Learning how to speak isn't just about accent, although I think having a good (not necessarily perfect) accent is part of the claim to fluency, especially in a pitch-accent language like Japanese.
Some people can get to a convincing accent in a foreign language with very little speaking practice, as long as they do a fair bit of listening. Not perfect, but say 90% there. To give you an example, I learned French in school and had very little practice speaking, and then later went to the same hairdresser in Montreal for four years, and he only realized that I wasn't from France when I told him. Actually practically nobody in Quebec ever seemed to say anything else, and you know that people there are honest to the point of rudeness (Alexandre, I don't know if you're Quebecois, otherwise I'd say you're a case in point

). I don't think they were just trying to flatter me, that would be too anglo. On the other hand, I'm evidently only 90% there because my French (i.e. not Quebecois) landlord heard my non-native accent right away (I wish the same had happened with Japanese, but it didn't).

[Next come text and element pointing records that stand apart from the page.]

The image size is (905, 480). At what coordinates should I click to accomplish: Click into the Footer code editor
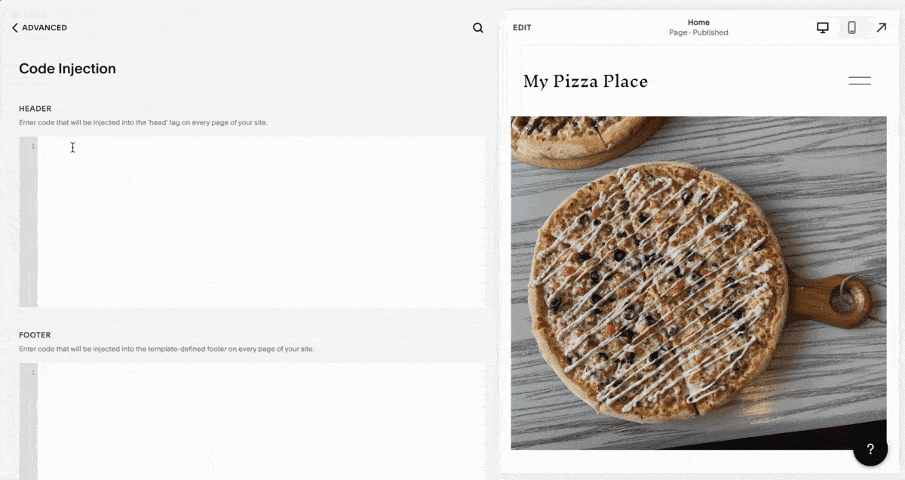[x=260, y=421]
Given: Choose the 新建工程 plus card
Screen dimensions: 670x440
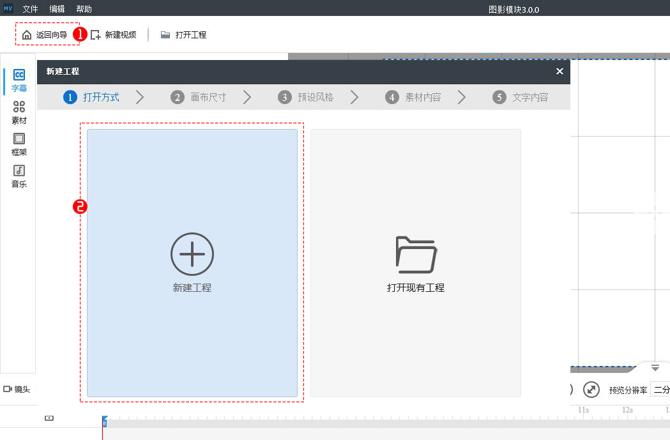Looking at the screenshot, I should 192,262.
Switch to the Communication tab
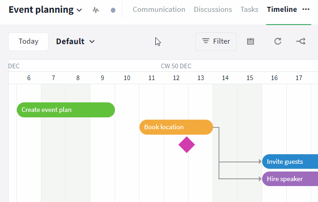The width and height of the screenshot is (318, 202). [159, 10]
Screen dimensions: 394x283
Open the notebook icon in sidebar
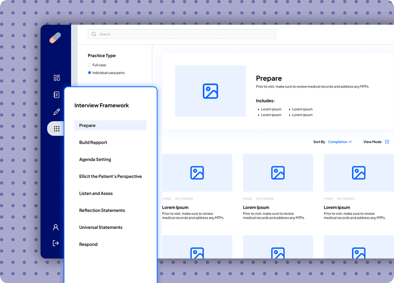[56, 95]
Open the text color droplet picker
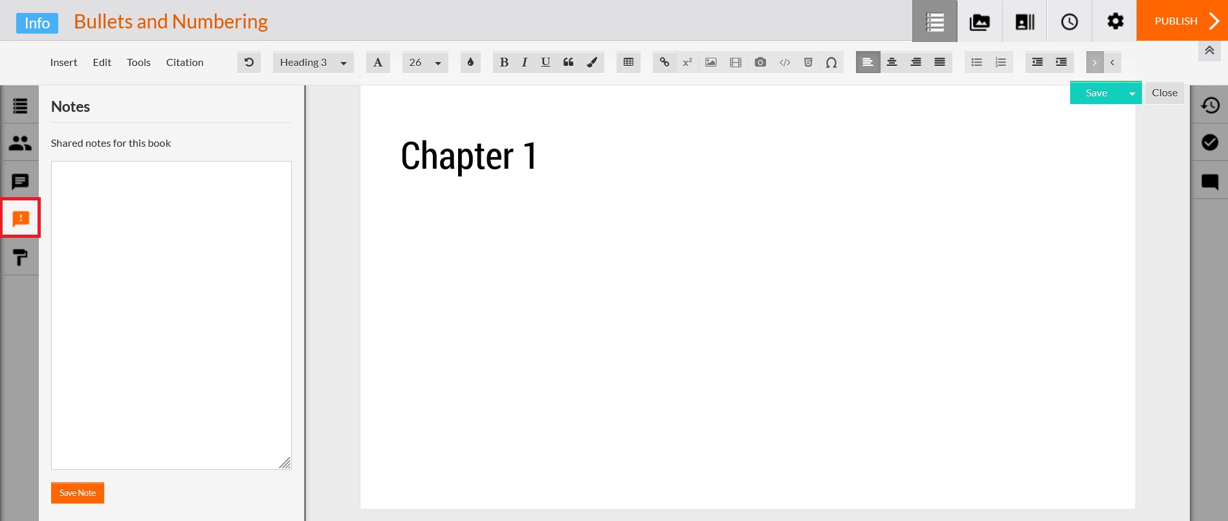Image resolution: width=1228 pixels, height=521 pixels. point(470,62)
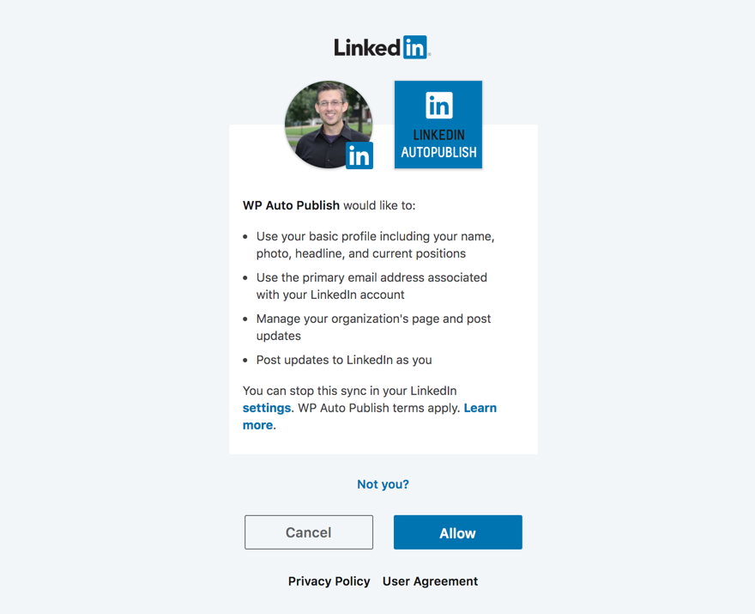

Another example: in my first year in graduate school there was this guy who my English classmates thought was from Bristol, until he at some point said he was from Brussels and had gone on exchange to Bristol in high school.
So I wouldn't dismiss Realism's claim to having virtually no accent. I would say that if your native language is German or Italian, perhaps also Swedish, it's entirely possible that you have very little accent in Japanese even without much practice. But I have never, ever met a native speaker of English or French who didn't have a noticeable accent in Japanese -- that is, noticeable even to the non-native like me.
But I agree that obtaining a "perfect" accent is entirely possible, but indeed usually requires professional instruction.
In Montreal, for example, there used to be many call centres, and several companies offered training to rid people of their non-native accents (as in India, incidentally). Many French Canadian actors also take accent reduction/elimination training to learn how to speak "standard American" so they can get jobs as extras in US movies. Actors learn to erase their native accents and acquire new accents all the time, so it's definitely not out of the question. Plus you never know how many non-native speakers with perfect accents you've met in your life... the nature of it is that you can't tell.
That aside, I don't think shadowing will do much for you except get the flow of the language right. You're probably better off repeating the native speaker audio recording until you memorize the phrase, so you can use it and modify parts of it when the need arises.